-- Begin Provided material --

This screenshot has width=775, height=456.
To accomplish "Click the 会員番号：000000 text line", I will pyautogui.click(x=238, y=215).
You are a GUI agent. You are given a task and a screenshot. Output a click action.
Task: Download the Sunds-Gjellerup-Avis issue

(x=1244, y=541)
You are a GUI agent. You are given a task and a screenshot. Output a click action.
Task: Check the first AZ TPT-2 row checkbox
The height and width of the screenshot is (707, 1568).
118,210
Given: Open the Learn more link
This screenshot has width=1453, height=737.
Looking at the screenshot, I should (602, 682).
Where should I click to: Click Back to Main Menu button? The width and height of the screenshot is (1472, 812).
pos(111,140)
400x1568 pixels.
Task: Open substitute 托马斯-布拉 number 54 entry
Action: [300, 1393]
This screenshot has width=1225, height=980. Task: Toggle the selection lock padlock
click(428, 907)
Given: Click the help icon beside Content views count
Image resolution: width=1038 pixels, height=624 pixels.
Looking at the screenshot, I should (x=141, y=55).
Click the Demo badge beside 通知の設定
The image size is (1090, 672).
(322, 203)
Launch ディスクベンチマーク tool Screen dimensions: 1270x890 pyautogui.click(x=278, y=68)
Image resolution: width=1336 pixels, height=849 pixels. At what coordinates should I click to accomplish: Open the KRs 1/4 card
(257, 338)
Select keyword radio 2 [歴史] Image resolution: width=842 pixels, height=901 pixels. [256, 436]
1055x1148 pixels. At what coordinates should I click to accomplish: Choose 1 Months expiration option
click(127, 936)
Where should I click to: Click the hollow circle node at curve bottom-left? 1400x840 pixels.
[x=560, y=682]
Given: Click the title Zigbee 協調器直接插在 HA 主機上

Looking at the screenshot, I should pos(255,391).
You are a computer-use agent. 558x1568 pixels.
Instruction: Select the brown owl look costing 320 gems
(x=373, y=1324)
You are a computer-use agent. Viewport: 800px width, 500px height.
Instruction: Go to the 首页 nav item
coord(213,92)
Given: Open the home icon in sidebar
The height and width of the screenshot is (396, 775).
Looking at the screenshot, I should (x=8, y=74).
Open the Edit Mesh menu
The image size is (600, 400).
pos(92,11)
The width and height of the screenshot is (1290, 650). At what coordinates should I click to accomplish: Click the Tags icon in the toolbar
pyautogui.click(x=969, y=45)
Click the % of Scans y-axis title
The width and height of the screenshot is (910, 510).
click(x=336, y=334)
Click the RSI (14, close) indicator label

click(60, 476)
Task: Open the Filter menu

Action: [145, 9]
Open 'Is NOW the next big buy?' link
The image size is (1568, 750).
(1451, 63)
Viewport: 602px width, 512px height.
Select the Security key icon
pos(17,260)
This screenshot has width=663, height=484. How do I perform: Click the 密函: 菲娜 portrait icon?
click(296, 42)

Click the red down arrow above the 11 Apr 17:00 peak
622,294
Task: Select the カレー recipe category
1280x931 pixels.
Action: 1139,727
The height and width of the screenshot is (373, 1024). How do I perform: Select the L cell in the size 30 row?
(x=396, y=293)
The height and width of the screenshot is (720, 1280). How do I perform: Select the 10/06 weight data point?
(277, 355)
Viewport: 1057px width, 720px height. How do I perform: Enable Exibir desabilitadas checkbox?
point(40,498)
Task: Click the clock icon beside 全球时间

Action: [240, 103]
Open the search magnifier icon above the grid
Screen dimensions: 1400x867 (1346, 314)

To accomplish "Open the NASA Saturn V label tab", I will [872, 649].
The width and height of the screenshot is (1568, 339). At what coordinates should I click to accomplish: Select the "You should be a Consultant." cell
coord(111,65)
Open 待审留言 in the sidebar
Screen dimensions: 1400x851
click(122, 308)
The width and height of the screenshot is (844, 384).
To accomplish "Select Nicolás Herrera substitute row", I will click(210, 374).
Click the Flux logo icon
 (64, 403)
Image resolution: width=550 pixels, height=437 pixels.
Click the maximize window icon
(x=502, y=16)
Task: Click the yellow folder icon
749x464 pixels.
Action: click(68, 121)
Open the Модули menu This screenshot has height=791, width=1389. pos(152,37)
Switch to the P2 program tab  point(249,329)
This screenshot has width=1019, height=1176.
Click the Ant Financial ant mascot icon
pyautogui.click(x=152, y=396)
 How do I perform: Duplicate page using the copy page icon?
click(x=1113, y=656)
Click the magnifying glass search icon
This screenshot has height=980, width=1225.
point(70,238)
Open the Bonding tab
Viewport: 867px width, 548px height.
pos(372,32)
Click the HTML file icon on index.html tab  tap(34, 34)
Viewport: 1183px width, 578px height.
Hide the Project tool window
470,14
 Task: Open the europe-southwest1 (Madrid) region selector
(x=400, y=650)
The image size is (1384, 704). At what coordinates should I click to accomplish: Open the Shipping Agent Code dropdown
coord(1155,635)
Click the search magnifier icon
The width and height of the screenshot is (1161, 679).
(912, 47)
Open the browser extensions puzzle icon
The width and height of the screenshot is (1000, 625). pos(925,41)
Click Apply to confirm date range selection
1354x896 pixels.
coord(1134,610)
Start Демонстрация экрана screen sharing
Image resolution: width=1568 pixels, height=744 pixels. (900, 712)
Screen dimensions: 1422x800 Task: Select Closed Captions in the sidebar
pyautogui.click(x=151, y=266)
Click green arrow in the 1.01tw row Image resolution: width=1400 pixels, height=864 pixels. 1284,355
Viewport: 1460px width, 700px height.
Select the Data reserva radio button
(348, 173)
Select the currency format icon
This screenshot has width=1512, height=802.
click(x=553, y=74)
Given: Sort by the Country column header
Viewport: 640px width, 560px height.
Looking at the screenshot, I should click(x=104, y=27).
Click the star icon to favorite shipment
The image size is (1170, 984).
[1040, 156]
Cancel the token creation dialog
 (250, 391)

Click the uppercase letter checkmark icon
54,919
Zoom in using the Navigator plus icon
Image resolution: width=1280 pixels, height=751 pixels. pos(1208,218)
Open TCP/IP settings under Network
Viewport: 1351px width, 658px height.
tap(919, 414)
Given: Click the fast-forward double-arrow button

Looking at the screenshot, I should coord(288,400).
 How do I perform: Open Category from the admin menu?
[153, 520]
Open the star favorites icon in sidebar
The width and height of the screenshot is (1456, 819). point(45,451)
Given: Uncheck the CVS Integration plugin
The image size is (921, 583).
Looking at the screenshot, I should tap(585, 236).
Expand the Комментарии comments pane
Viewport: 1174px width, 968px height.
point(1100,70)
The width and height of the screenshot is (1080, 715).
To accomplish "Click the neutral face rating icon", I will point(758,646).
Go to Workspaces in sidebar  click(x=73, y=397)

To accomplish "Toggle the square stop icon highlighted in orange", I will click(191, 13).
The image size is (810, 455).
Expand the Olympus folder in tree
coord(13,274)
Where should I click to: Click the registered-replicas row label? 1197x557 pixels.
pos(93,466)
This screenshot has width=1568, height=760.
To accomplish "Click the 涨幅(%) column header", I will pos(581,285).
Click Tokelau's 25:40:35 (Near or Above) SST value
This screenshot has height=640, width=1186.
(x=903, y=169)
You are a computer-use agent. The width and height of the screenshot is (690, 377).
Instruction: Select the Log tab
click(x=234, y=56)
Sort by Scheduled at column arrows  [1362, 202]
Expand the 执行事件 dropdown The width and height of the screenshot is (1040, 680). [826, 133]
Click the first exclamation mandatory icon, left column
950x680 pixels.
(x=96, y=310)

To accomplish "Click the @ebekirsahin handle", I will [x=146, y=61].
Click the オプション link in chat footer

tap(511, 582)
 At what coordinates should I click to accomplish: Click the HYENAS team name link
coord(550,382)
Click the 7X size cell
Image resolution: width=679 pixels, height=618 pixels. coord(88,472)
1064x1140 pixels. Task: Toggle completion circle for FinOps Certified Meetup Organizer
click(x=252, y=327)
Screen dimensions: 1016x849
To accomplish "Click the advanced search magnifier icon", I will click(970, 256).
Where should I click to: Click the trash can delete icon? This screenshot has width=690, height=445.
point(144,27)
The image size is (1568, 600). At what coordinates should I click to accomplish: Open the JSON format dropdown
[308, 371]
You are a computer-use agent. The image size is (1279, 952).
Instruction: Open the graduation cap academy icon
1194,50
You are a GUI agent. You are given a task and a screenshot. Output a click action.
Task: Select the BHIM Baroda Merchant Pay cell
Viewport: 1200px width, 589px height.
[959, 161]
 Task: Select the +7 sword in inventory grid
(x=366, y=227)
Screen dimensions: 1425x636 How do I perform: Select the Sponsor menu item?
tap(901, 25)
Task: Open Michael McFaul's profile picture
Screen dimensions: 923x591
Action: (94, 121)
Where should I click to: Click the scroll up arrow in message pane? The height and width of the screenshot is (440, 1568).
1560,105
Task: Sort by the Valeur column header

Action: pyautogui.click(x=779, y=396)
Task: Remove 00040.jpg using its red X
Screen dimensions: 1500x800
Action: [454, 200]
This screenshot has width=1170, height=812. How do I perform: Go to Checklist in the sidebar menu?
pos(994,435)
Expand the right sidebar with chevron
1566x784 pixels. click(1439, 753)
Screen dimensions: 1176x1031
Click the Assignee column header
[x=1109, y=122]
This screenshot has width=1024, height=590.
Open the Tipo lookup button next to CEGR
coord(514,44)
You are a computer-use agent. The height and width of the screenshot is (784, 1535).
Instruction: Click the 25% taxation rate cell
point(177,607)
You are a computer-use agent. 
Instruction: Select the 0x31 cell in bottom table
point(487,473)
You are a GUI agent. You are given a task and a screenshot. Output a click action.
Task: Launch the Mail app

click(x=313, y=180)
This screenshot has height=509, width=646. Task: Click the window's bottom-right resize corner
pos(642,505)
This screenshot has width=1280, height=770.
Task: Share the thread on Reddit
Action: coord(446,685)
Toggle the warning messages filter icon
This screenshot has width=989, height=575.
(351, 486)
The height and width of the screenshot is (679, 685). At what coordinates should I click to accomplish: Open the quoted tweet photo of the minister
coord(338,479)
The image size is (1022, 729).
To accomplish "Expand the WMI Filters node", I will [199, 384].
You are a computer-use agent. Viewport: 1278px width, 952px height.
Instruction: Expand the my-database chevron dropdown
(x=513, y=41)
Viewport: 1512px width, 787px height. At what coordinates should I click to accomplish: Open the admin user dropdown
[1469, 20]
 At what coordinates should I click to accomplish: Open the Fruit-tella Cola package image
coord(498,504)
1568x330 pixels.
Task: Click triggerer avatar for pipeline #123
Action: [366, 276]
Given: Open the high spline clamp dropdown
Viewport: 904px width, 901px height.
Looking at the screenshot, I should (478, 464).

-- End Provided material --

**What to work on**
Please recast the lines of the items above, from the line with "This screenshot has width=1225, height=980." up to and including the line with "[x=560, y=682]", as a JSON list of strings, one string per line and blank lines left out.

**Solution to this exercise**
[
  "This screenshot has width=1225, height=980. Task: Toggle the selection lock padlock",
  "click(428, 907)",
  "Given: Click the help icon beside Content views count",
  "Image resolution: width=1038 pixels, height=624 pixels.",
  "Looking at the screenshot, I should (x=141, y=55).",
  "Click the Demo badge beside 通知の設定",
  "The image size is (1090, 672).",
  "(322, 203)",
  "Launch ディスクベンチマーク tool Screen dimensions: 1270x890 pyautogui.click(x=278, y=68)",
  "Image resolution: width=1336 pixels, height=849 pixels. At what coordinates should I click to accomplish: Open the KRs 1/4 card",
  "(257, 338)",
  "Select keyword radio 2 [歴史] Image resolution: width=842 pixels, height=901 pixels. [256, 436]",
  "1055x1148 pixels. At what coordinates should I click to accomplish: Choose 1 Months expiration option",
  "click(127, 936)",
  "Where should I click to: Click the hollow circle node at curve bottom-left? 1400x840 pixels.",
  "[x=560, y=682]"
]